⟨
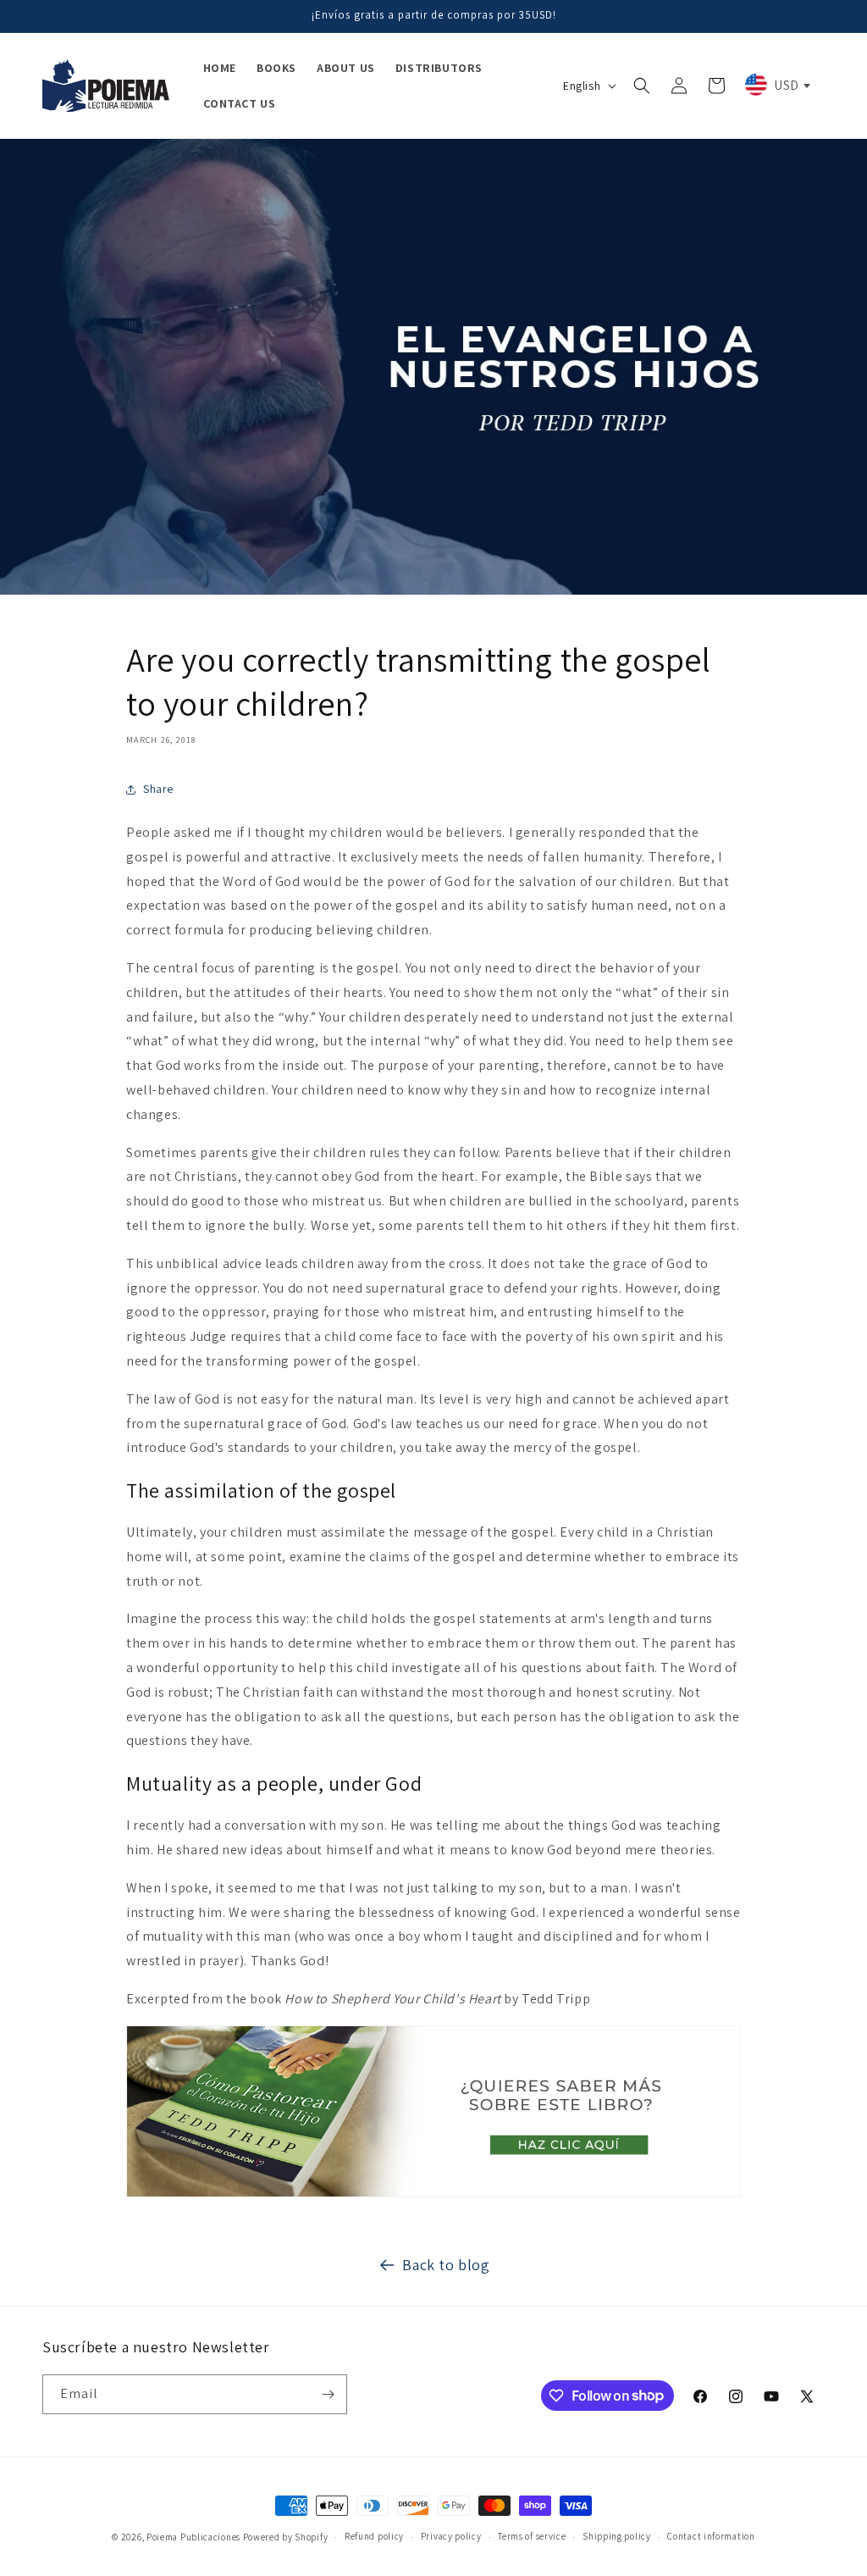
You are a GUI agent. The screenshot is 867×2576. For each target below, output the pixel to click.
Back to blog (445, 2264)
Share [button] (158, 788)
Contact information (710, 2536)
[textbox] (776, 85)
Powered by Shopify (286, 2537)
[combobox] (776, 85)
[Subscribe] (327, 2394)
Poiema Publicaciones (193, 2537)
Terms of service (532, 2536)
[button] (641, 85)
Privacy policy (451, 2536)
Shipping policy (617, 2536)
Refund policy (374, 2536)
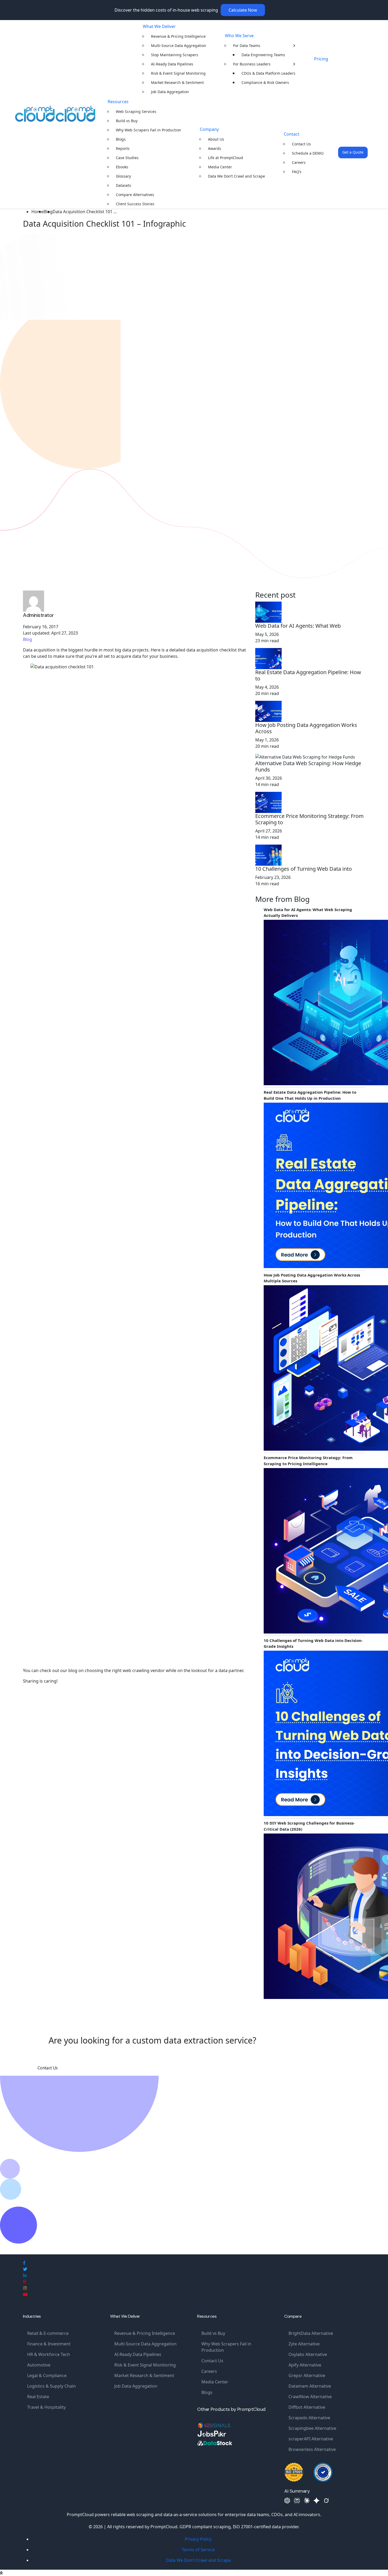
⟩
§ What you are asked to do: Exact copy, no pictures: reproduce every record above.

§ Response area:
You are a GUI agent. The screenshot is 867×2576. For each target below, output the pixel to click.
Back to blog (445, 2264)
Share [button] (158, 788)
Contact information (710, 2536)
[textbox] (776, 85)
Powered by Shopify (286, 2537)
[combobox] (776, 85)
[Subscribe] (327, 2394)
Poiema Publicaciones (193, 2537)
Terms of service (532, 2536)
[button] (641, 85)
Privacy policy (451, 2536)
Shipping policy (617, 2536)
Refund policy (374, 2536)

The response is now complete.